THE TASK - Could you copy every one of the records below word for word, without changing anything?

---------- RAW RECORDS

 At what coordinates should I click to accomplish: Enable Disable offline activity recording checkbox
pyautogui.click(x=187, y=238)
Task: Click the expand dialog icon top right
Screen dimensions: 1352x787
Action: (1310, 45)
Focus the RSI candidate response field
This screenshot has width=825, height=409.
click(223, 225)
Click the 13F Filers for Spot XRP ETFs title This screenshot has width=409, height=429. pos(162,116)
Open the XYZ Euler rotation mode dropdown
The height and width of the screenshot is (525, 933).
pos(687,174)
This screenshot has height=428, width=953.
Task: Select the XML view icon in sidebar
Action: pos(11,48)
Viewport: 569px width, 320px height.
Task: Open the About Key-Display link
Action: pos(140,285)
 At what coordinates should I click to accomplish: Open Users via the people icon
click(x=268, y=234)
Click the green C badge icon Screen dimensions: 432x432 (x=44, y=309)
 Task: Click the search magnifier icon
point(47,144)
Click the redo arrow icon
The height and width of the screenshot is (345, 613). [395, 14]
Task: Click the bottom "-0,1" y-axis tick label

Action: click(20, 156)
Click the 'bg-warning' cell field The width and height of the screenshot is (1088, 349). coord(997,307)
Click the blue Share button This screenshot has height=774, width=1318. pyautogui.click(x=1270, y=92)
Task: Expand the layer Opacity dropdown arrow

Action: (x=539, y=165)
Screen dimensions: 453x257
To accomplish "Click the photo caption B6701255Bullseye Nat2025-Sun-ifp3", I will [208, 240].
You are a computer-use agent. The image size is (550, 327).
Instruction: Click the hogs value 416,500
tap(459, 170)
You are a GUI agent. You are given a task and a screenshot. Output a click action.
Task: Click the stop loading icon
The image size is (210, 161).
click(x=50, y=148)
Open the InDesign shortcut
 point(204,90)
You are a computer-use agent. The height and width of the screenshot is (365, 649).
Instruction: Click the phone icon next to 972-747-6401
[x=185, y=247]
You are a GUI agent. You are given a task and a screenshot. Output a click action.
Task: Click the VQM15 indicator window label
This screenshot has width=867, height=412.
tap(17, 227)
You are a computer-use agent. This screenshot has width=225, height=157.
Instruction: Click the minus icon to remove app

--------------------

WRITTEN SOLUTION -
 At what coordinates should I click to accomplish: Enable Disable offline activity recording checkbox
pyautogui.click(x=187, y=238)
Task: Click the expand dialog icon top right
Screen dimensions: 1352x787
Action: (1310, 45)
Focus the RSI candidate response field
This screenshot has width=825, height=409.
click(223, 225)
Click the 13F Filers for Spot XRP ETFs title This screenshot has width=409, height=429. pos(162,116)
Open the XYZ Euler rotation mode dropdown
The height and width of the screenshot is (525, 933).
pos(687,174)
This screenshot has height=428, width=953.
Task: Select the XML view icon in sidebar
Action: pos(11,48)
Viewport: 569px width, 320px height.
Task: Open the About Key-Display link
Action: pos(140,285)
 At what coordinates should I click to accomplish: Open Users via the people icon
click(x=268, y=234)
Click the green C badge icon Screen dimensions: 432x432 (x=44, y=309)
 Task: Click the search magnifier icon
point(47,144)
Click the redo arrow icon
The height and width of the screenshot is (345, 613). [395, 14]
Task: Click the bottom "-0,1" y-axis tick label

Action: click(20, 156)
Click the 'bg-warning' cell field The width and height of the screenshot is (1088, 349). coord(997,307)
Click the blue Share button This screenshot has height=774, width=1318. pyautogui.click(x=1270, y=92)
Task: Expand the layer Opacity dropdown arrow

Action: (x=539, y=165)
Screen dimensions: 453x257
To accomplish "Click the photo caption B6701255Bullseye Nat2025-Sun-ifp3", I will [208, 240].
You are a computer-use agent. The image size is (550, 327).
Instruction: Click the hogs value 416,500
tap(459, 170)
You are a GUI agent. You are given a task and a screenshot. Output a click action.
Task: Click the stop loading icon
The image size is (210, 161).
click(x=50, y=148)
Open the InDesign shortcut
 point(204,90)
You are a computer-use agent. The height and width of the screenshot is (365, 649).
Instruction: Click the phone icon next to 972-747-6401
[x=185, y=247]
You are a GUI agent. You are given a task and a screenshot. Output a click action.
Task: Click the VQM15 indicator window label
This screenshot has width=867, height=412.
tap(17, 227)
You are a computer-use agent. This screenshot has width=225, height=157.
Instruction: Click the minus icon to remove app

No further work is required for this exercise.